Everett Baker

PHOTOS COURTESY SASKATCHEWAN HISTORY & FOLKLORE SOCIETY

William Everett Baker came to Canada in 1917 as a door-to-door salesman. He was born in Minnesota in 1893. After graduating from university, he took a passenger train to Saskatchewan, stopping periodically to peddle the People’s Home Library. He was so successful that he was able to buy a half-section farm near Aneroid.

In 1918 he married his childhood sweetheart, Ruth Hellebo, and the couple settled down to farm and raise a family. The farm limped along until 1924, when Baker became manager of the Aneroid Co-operative Association. The co-op was successful, and in 1937 his reward was a position as fieldman for the Saskatchewan Wheat Pool.

Baker was always intrigued by history. While criss-crossing the province, he realized that a lot of heritage was being ploughed under as more and more grassland became farmland.

He was nearing retirement from his professional life when he was named president of the new Saskatchewan History & Folklore Society. The Society’s first project was to mark the fast-fading trail between the Cypress Hills and the Wood Mountain Uplands. Parts of it were already gone, and he could envision more disappearing. In his words, “The Trail between the Cypress Hills and the Wood Mountain Uplands was, at one time, as significant as today’s Number 11 Highway between Saskatoon and Regina.”

First Nations people had travelled east-west between the Cypress Hills and Wood Mountain Uplands forever. By the 1860s and ’70s, the route developed distinct characteristics as Red River carts filled with buffalo hides belonging to Métis traders left a rutted trail across the sea of grass. In the mid- 1870s, the Trail became associated with the North West Mounted Police (NWMP), who used it to travel between their posts at Fort Walsh and Wood Mountain. An estimated 5,000 Lakota and Dakota Sioux, including Lakota Chief Thathá?ka Íyothake (Sitting Bull), had sought refuge at Wood Mountain after annihilating Custer and the 7th Cavalry at the Battle of Little Bighorn. James Walsh, commander of the NWMP at Fort Walsh, was in charge of ‘keeping the lid on the pot’ and travelled that trail countless times while he and Sitting Bull developed a relationship of mutual respect.
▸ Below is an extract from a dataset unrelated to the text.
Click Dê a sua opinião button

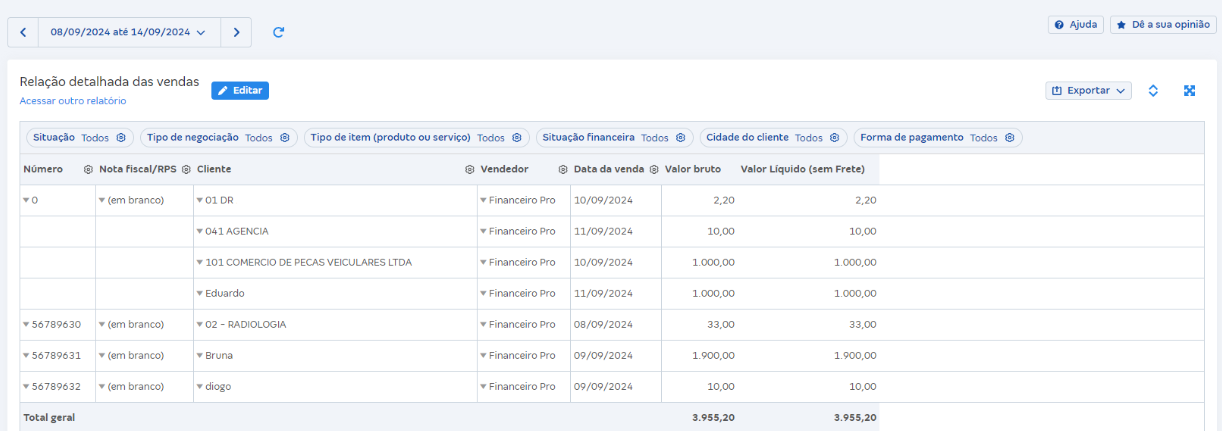pyautogui.click(x=1163, y=25)
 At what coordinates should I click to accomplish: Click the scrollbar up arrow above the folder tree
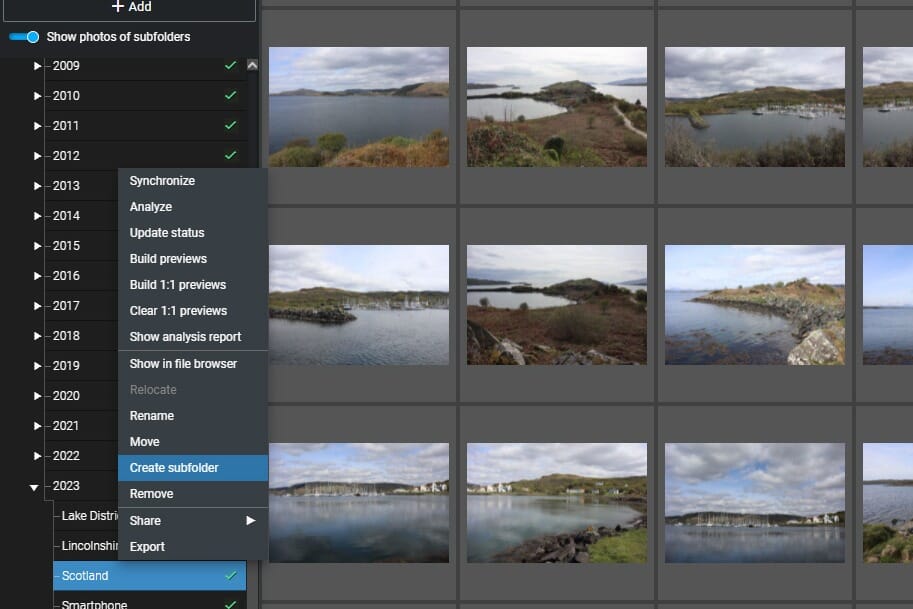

The Mounties phased out their mounted patrols in 1912, but the Trail was not forgotten; older people still spoke of it. So, in the late 1950s, when the Saskatchewan History & Folklore Society proposed that it should be marked, there was local support. With limited funding and volunteer labour, Baker spearheaded the undertaking.

Most of the physical work was done in 1960 or ’61. Some 260 plaques, set on slender concrete posts standing five feet above ground and buried three feet deep, designate the 310-kilometre trail; they are discernable from over a kilometre away. It wasn’t just a straight line from A to B, and as Baker said, “We hope people 800 to 1000 years from now will say, ‘here was the southernmost thoroughfare of the early trails across the Western Canadian plain.’ You can see the way they skirted hills and sloughs and chose the most gradual slopes for the toiling oxen and ponies.”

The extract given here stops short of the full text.